This project aims to run through the production phase of the MLOps life cycle by containerizing and deploying a web API with a machine learning model with Azure Kubernetes Service (AKS).
This application was created in FastAPI, where model inputs and outputs were defined with Pydantic. Outputs are also cached in redis for repeat inputs.
The application endpoints were tested locally with pytest.
The application was containerized in a Dockerfile, using python:3.11-slim
as a base image.
The application's deployment was first tested locally with minikube. The deployment infrastructure is as follows:
After deploying to AKS, load testing of the application was performed with k6 and the application's traffic was monitored with grafana.
This app requires Azure authentication and access to the W255 organization on Azure.
- Authenticate to Azure with
[email protected]
email.
az login --tenant berkeleydatasciw255.onmicrosoft.com
- Authenticate to the AKS cluster.
az aks get-credentials --name w255-aks --resource-group w255 --overwrite-existing
- Set the context appropriately for the AKS cluster.

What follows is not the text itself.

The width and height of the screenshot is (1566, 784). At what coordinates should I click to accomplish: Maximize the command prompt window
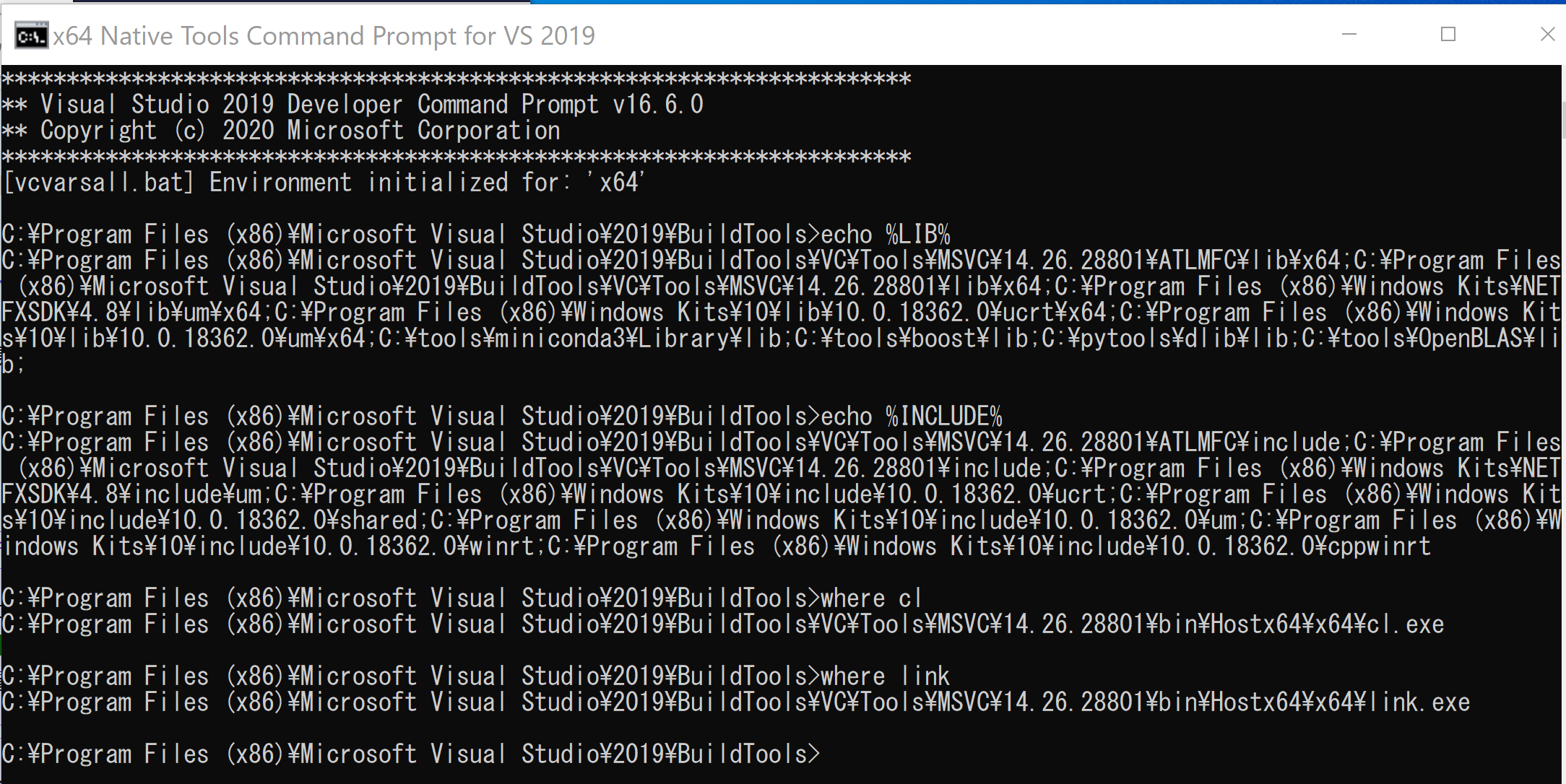1448,34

kubectl config use-context w255-aks
kubectl config set-context --current --namespace=cynthiaxu04
- Run the
build-push.sh
script to:
- set the image prefix, aka the DNS normalized form of
[email protected]
email. - set the image name,
project
- set the ACR domain name,
w255mids.azurecr.io
- get the latest git commit hash, which is the image tag
- build and push the latest docker image to ACR
- pull the latest docker image from the ACR based on the image tag
- Deploy to the AKS cluster.
kubectl apply -k .k8s/overlays/prod
- Wait approximately 45 seconds for the pods to launch. Check that they are running and ready with the command:
kubectl get deployments
- Once deployed, copy and past the given URL into your browser of choice:
https://cynthiaxu04.w255mids.com
- Access the application endpoints by adding the following to the URL:
https://cynthiaxu04.w255mids.com/project/health
https://cynthiaxu04.w255mids.com/project/bulk-predict
- To enter input for the sentiment analysis model, open a new terminal window and use the command:
curl -X 'POST' \
'https://cynthiaxu04.mids255.com/project/bulk-predict' \
-H 'accept: application/json' \
-H 'Content-Type: application/json' \
-d '{
"text": ["I am awesome", "This stinks"]
}'
The expected output is:
[
[ {'label': 'POSITIVE', 'score': 0.9964176416397095},
{'label': 'NEGATIVE', 'score': 0.003582375356927514}]
]
Any invalid inputs will generate an error.
- To test the application performance, run the load test:
k6 run -e NAMESPACE=cynthiaxu04 load.js
- Access Grafan with the command:
kubectl port-forward -n prometheus svc/grafana 3000:3000
- With limits of cpu=1100m and memory=1Gi, the Grafana metrics for service and workload are:
P50 and P90 are less than 2 seconds. P99 is usually less than 3 seconds with occasional spikes to 4 seconds.
25 requests/s was also achieved.